| Objective |
Print every line of the records below verbatim, with nothing changed, added, or left out.

| Records from a data source |
--

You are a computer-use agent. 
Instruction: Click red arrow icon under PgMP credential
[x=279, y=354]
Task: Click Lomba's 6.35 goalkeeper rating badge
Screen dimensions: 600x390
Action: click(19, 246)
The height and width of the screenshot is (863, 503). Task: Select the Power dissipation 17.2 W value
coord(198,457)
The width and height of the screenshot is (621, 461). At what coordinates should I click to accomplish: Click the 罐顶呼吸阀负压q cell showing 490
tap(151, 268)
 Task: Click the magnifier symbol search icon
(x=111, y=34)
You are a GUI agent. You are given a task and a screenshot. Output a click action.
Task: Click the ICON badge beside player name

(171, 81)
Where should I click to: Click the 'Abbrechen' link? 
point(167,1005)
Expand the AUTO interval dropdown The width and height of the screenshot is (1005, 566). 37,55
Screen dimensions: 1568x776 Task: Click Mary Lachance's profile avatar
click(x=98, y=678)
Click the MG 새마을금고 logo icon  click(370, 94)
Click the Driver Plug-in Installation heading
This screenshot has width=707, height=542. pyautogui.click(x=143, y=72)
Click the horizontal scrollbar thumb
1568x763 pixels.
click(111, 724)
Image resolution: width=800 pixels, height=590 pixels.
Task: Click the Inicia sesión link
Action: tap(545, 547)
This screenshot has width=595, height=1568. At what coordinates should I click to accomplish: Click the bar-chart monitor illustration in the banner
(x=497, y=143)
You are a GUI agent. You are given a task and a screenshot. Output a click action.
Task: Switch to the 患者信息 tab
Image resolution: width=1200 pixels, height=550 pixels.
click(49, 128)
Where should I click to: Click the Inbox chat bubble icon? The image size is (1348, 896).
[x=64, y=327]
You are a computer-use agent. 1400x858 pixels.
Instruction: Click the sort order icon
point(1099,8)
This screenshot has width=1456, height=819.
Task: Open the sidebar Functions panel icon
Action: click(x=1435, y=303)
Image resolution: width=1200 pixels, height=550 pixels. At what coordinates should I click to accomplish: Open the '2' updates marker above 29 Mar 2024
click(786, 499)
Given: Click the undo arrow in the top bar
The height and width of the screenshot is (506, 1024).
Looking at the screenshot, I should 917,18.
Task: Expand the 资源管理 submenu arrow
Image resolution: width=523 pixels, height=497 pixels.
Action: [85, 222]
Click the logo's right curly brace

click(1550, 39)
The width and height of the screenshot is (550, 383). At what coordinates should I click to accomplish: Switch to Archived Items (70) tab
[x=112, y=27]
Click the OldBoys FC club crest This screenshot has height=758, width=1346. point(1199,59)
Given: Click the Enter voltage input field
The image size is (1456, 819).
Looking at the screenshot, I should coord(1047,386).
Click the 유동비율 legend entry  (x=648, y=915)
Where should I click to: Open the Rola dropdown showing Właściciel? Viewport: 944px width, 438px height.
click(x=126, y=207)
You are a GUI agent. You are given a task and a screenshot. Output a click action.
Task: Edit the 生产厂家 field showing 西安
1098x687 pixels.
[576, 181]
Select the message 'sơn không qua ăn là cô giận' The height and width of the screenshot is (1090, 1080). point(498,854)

--

| Right answer |
You are a computer-use agent. 
Instruction: Click red arrow icon under PgMP credential
[x=279, y=354]
Task: Click Lomba's 6.35 goalkeeper rating badge
Screen dimensions: 600x390
Action: click(19, 246)
The height and width of the screenshot is (863, 503). Task: Select the Power dissipation 17.2 W value
coord(198,457)
The width and height of the screenshot is (621, 461). At what coordinates should I click to accomplish: Click the 罐顶呼吸阀负压q cell showing 490
tap(151, 268)
 Task: Click the magnifier symbol search icon
(x=111, y=34)
You are a GUI agent. You are given a task and a screenshot. Output a click action.
Task: Click the ICON badge beside player name

(171, 81)
Where should I click to: Click the 'Abbrechen' link? 
point(167,1005)
Expand the AUTO interval dropdown The width and height of the screenshot is (1005, 566). 37,55
Screen dimensions: 1568x776 Task: Click Mary Lachance's profile avatar
click(x=98, y=678)
Click the MG 새마을금고 logo icon  click(370, 94)
Click the Driver Plug-in Installation heading
This screenshot has width=707, height=542. pyautogui.click(x=143, y=72)
Click the horizontal scrollbar thumb
1568x763 pixels.
click(111, 724)
Image resolution: width=800 pixels, height=590 pixels.
Task: Click the Inicia sesión link
Action: tap(545, 547)
This screenshot has width=595, height=1568. At what coordinates should I click to accomplish: Click the bar-chart monitor illustration in the banner
(x=497, y=143)
You are a GUI agent. You are given a task and a screenshot. Output a click action.
Task: Switch to the 患者信息 tab
Image resolution: width=1200 pixels, height=550 pixels.
click(49, 128)
Where should I click to: Click the Inbox chat bubble icon? The image size is (1348, 896).
[x=64, y=327]
You are a computer-use agent. 1400x858 pixels.
Instruction: Click the sort order icon
point(1099,8)
This screenshot has width=1456, height=819.
Task: Open the sidebar Functions panel icon
Action: click(x=1435, y=303)
Image resolution: width=1200 pixels, height=550 pixels. At what coordinates should I click to accomplish: Open the '2' updates marker above 29 Mar 2024
click(786, 499)
Given: Click the undo arrow in the top bar
The height and width of the screenshot is (506, 1024).
Looking at the screenshot, I should 917,18.
Task: Expand the 资源管理 submenu arrow
Image resolution: width=523 pixels, height=497 pixels.
Action: [85, 222]
Click the logo's right curly brace

click(1550, 39)
The width and height of the screenshot is (550, 383). At what coordinates should I click to accomplish: Switch to Archived Items (70) tab
[x=112, y=27]
Click the OldBoys FC club crest This screenshot has height=758, width=1346. point(1199,59)
Given: Click the Enter voltage input field
The image size is (1456, 819).
Looking at the screenshot, I should coord(1047,386).
Click the 유동비율 legend entry  (x=648, y=915)
Where should I click to: Open the Rola dropdown showing Właściciel? Viewport: 944px width, 438px height.
click(x=126, y=207)
You are a GUI agent. You are given a task and a screenshot. Output a click action.
Task: Edit the 生产厂家 field showing 西安
1098x687 pixels.
[576, 181]
Select the message 'sơn không qua ăn là cô giận' The height and width of the screenshot is (1090, 1080). point(498,854)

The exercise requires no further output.